## YOUR GOAL
Please turn the material below into a numbered list with one entry per line, leaving out any blank lines.

## DATASET RECORDS

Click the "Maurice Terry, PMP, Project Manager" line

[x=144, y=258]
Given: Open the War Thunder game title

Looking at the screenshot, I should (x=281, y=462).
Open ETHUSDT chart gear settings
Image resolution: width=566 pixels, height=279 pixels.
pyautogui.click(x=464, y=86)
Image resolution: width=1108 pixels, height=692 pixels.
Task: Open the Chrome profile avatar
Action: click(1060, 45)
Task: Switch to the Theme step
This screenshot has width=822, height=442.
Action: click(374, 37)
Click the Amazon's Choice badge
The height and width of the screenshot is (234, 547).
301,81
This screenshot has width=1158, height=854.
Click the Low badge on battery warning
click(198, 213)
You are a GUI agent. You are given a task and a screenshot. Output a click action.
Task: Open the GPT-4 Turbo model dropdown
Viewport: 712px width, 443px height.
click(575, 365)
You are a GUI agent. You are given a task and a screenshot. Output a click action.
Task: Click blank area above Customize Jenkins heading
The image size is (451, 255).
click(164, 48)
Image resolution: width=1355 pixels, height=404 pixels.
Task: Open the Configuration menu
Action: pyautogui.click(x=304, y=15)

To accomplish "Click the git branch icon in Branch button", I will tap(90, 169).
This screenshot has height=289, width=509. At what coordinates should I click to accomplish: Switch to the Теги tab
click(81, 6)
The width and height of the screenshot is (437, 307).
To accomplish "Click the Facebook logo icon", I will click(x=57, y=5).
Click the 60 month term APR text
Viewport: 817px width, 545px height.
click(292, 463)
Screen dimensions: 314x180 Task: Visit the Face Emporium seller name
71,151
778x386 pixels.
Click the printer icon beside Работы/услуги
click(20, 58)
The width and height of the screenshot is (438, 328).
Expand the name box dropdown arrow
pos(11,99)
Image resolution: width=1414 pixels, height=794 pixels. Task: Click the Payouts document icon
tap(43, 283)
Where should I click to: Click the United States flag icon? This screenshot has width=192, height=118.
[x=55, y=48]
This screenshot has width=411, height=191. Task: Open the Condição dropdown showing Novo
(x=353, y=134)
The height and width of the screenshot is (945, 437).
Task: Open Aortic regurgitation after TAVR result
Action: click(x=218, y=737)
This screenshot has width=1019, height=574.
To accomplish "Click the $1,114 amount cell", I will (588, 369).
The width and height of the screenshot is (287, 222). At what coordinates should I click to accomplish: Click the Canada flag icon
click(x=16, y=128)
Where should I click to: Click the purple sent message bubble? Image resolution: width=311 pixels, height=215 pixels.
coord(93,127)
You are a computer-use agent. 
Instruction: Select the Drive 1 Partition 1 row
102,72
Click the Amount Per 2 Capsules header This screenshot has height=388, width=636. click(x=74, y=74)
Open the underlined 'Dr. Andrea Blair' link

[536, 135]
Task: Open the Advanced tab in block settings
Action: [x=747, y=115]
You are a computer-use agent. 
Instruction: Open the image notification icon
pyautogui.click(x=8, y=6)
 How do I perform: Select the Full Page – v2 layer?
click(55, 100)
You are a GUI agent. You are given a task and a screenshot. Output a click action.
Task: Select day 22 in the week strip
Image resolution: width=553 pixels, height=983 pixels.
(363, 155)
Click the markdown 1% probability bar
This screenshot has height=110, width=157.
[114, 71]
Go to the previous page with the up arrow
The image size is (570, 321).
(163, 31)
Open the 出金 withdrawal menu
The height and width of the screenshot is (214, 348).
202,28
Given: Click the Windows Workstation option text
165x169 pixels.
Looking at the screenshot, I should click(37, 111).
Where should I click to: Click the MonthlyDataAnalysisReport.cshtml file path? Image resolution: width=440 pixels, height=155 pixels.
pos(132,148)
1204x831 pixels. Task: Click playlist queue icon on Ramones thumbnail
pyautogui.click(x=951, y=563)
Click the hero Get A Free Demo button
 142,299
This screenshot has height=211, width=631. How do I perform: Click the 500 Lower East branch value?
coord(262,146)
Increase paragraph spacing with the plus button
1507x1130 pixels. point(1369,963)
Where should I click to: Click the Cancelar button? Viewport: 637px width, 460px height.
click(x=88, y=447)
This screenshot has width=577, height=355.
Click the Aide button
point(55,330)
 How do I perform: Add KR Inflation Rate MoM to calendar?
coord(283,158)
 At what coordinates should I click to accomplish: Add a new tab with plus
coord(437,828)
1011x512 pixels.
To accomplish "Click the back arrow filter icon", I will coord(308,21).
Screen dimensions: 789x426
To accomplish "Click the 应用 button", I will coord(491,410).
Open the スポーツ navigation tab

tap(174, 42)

## EXERCISE SOLUTION
1. Click the "Maurice Terry, PMP, Project Manager" line
2. [x=144, y=258]
3. Given: Open the War Thunder game title
4. Looking at the screenshot, I should (x=281, y=462).
5. Open ETHUSDT chart gear settings
6. Image resolution: width=566 pixels, height=279 pixels.
7. pyautogui.click(x=464, y=86)
8. Image resolution: width=1108 pixels, height=692 pixels.
9. Task: Open the Chrome profile avatar
10. Action: click(1060, 45)
11. Task: Switch to the Theme step
12. This screenshot has width=822, height=442.
13. Action: click(374, 37)
14. Click the Amazon's Choice badge
15. The height and width of the screenshot is (234, 547).
16. 301,81
17. This screenshot has width=1158, height=854.
18. Click the Low badge on battery warning
19. click(198, 213)
20. You are a GUI agent. You are given a task and a screenshot. Output a click action.
21. Task: Open the GPT-4 Turbo model dropdown
22. Viewport: 712px width, 443px height.
23. click(575, 365)
24. You are a GUI agent. You are given a task and a screenshot. Output a click action.
25. Task: Click blank area above Customize Jenkins heading
26. The image size is (451, 255).
27. click(164, 48)
28. Image resolution: width=1355 pixels, height=404 pixels.
29. Task: Open the Configuration menu
30. Action: pyautogui.click(x=304, y=15)
31. To accomplish "Click the git branch icon in Branch button", I will tap(90, 169).
32. This screenshot has height=289, width=509. At what coordinates should I click to accomplish: Switch to the Теги tab
33. click(81, 6)
34. The width and height of the screenshot is (437, 307).
35. To accomplish "Click the Facebook logo icon", I will click(x=57, y=5).
36. Click the 60 month term APR text
37. Viewport: 817px width, 545px height.
38. click(292, 463)
39. Screen dimensions: 314x180 Task: Visit the Face Emporium seller name
40. 71,151
41. 778x386 pixels.
42. Click the printer icon beside Работы/услуги
43. click(20, 58)
44. The width and height of the screenshot is (438, 328).
45. Expand the name box dropdown arrow
46. pos(11,99)
47. Image resolution: width=1414 pixels, height=794 pixels. Task: Click the Payouts document icon
48. tap(43, 283)
49. Where should I click to: Click the United States flag icon? This screenshot has width=192, height=118.
50. [x=55, y=48]
51. This screenshot has width=411, height=191. Task: Open the Condição dropdown showing Novo
52. (x=353, y=134)
53. The height and width of the screenshot is (945, 437).
54. Task: Open Aortic regurgitation after TAVR result
55. Action: click(x=218, y=737)
56. This screenshot has width=1019, height=574.
57. To accomplish "Click the $1,114 amount cell", I will (588, 369).
58. The width and height of the screenshot is (287, 222). At what coordinates should I click to accomplish: Click the Canada flag icon
59. click(x=16, y=128)
60. Where should I click to: Click the purple sent message bubble? Image resolution: width=311 pixels, height=215 pixels.
61. coord(93,127)
62. You are a computer-use agent. 
63. Instruction: Select the Drive 1 Partition 1 row
64. 102,72
65. Click the Amount Per 2 Capsules header This screenshot has height=388, width=636. click(x=74, y=74)
66. Open the underlined 'Dr. Andrea Blair' link
67. [536, 135]
68. Task: Open the Advanced tab in block settings
69. Action: [x=747, y=115]
70. You are a computer-use agent. 
71. Instruction: Open the image notification icon
72. pyautogui.click(x=8, y=6)
73.  How do I perform: Select the Full Page – v2 layer?
74. click(55, 100)
75. You are a GUI agent. You are given a task and a screenshot. Output a click action.
76. Task: Select day 22 in the week strip
77. Image resolution: width=553 pixels, height=983 pixels.
78. (363, 155)
79. Click the markdown 1% probability bar
80. This screenshot has height=110, width=157.
81. [114, 71]
82. Go to the previous page with the up arrow
83. The image size is (570, 321).
84. (163, 31)
85. Open the 出金 withdrawal menu
86. The height and width of the screenshot is (214, 348).
87. 202,28
88. Given: Click the Windows Workstation option text
89. 165x169 pixels.
90. Looking at the screenshot, I should click(37, 111).
91. Where should I click to: Click the MonthlyDataAnalysisReport.cshtml file path? Image resolution: width=440 pixels, height=155 pixels.
92. pos(132,148)
93. 1204x831 pixels. Task: Click playlist queue icon on Ramones thumbnail
94. pyautogui.click(x=951, y=563)
95. Click the hero Get A Free Demo button
96.  142,299
97. This screenshot has height=211, width=631. How do I perform: Click the 500 Lower East branch value?
98. coord(262,146)
99. Increase paragraph spacing with the plus button
100. 1507x1130 pixels. point(1369,963)
101. Where should I click to: Click the Cancelar button? Viewport: 637px width, 460px height.
102. click(x=88, y=447)
103. This screenshot has width=577, height=355.
104. Click the Aide button
105. point(55,330)
106.  How do I perform: Add KR Inflation Rate MoM to calendar?
107. coord(283,158)
108.  At what coordinates should I click to accomplish: Add a new tab with plus
109. coord(437,828)
110. 1011x512 pixels.
111. To accomplish "Click the back arrow filter icon", I will coord(308,21).
112. Screen dimensions: 789x426
113. To accomplish "Click the 应用 button", I will coord(491,410).
114. Open the スポーツ navigation tab
115. tap(174, 42)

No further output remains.